**Work item**
Only lines containing the word "Given" belong in the answer; copy each one from the records.

**Source material**
BEGIN

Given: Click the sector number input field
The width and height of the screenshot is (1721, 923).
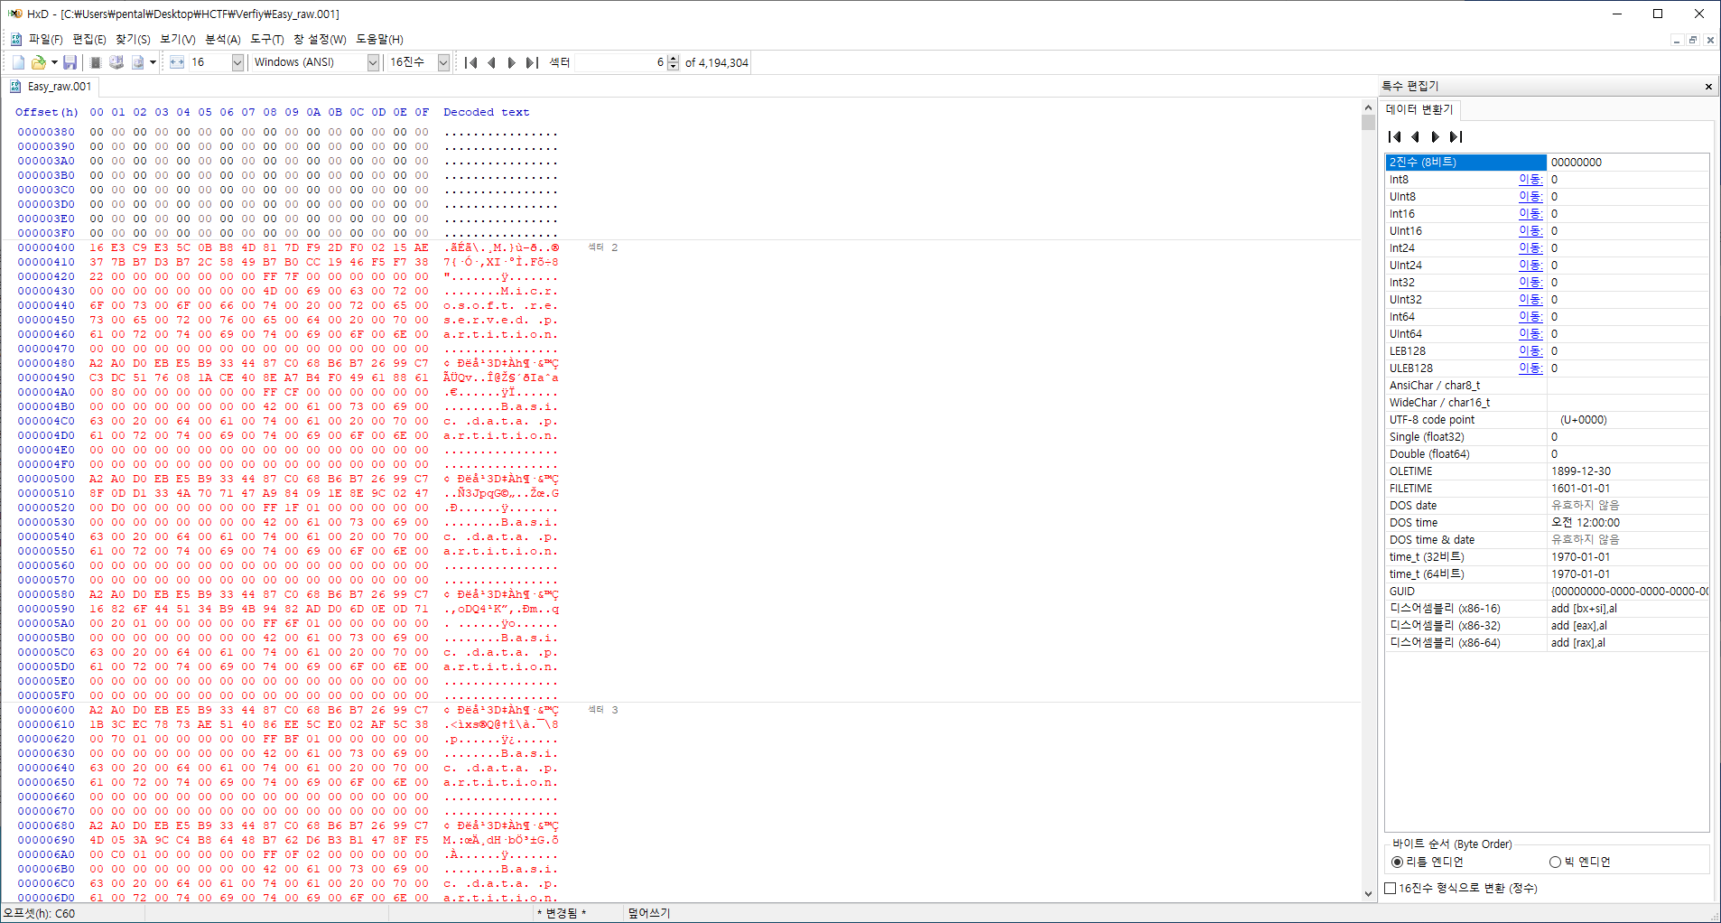Looking at the screenshot, I should 619,62.
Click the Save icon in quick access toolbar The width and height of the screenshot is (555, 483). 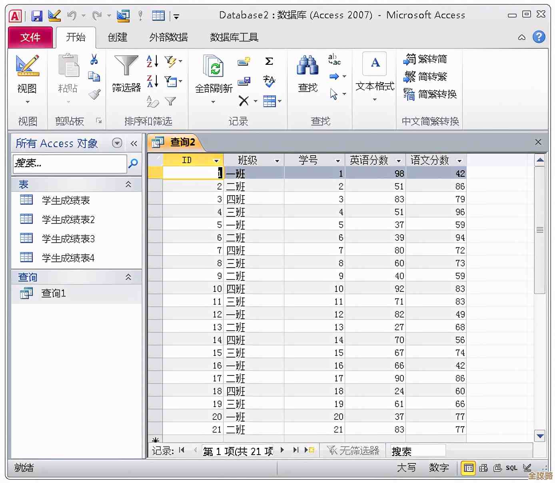37,16
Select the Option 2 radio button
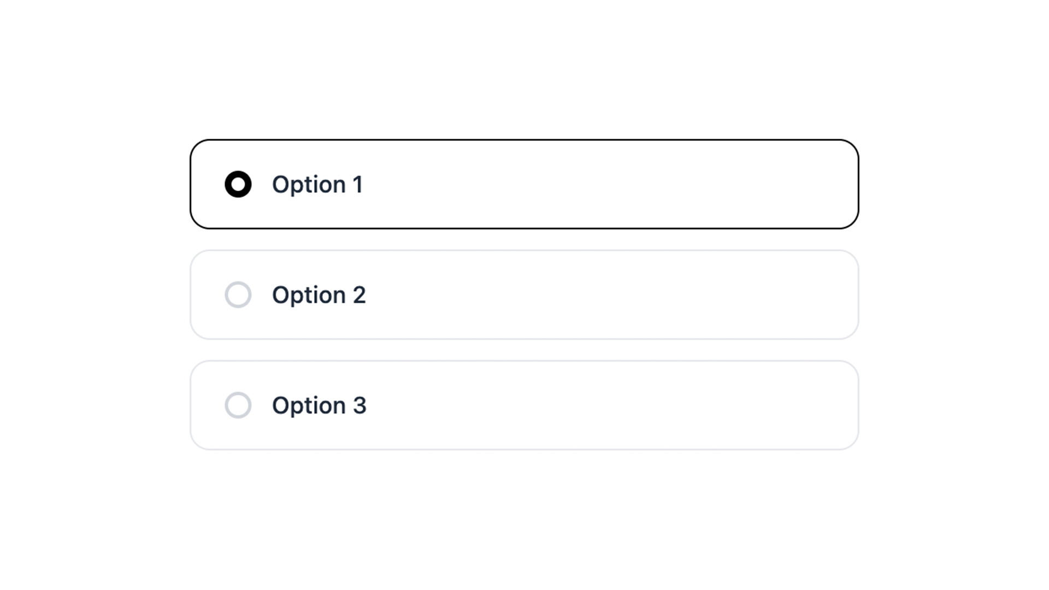Image resolution: width=1049 pixels, height=590 pixels. click(x=238, y=295)
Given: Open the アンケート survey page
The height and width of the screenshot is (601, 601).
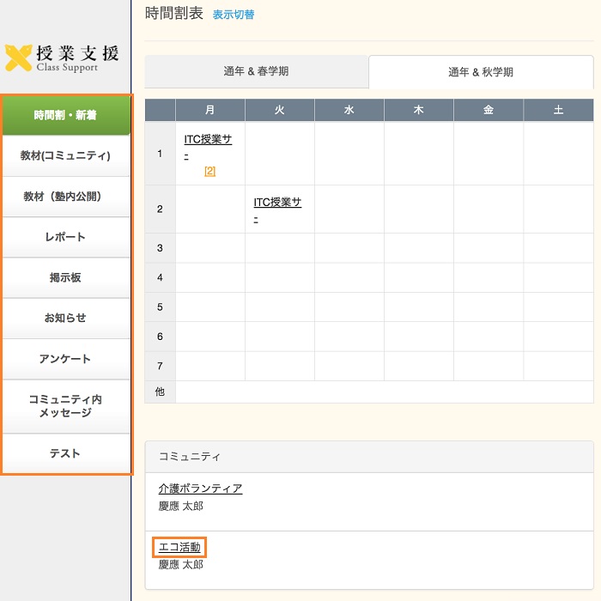Looking at the screenshot, I should point(66,359).
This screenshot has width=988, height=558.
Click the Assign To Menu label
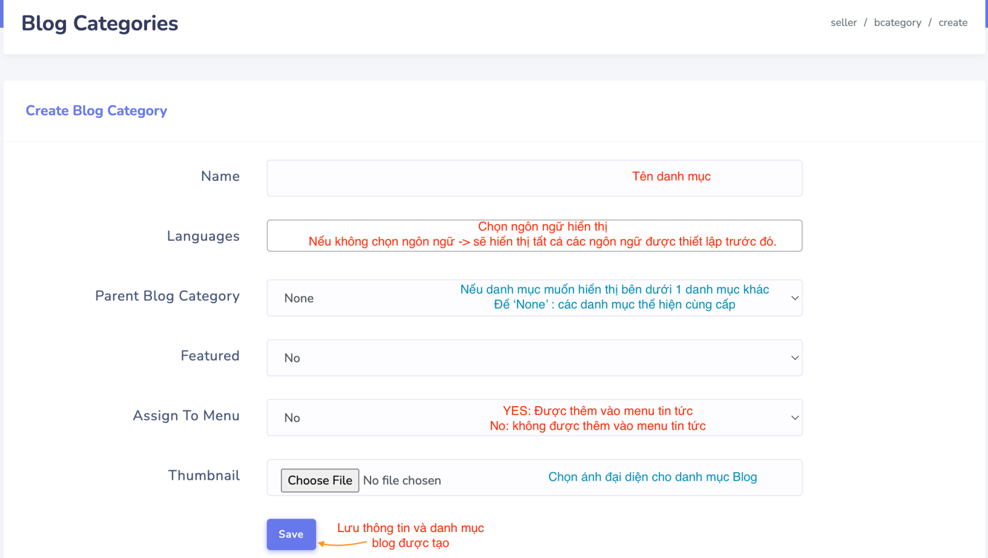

END

**Answer space**
Given: Click the sector number input field
Given: Open the アンケート survey page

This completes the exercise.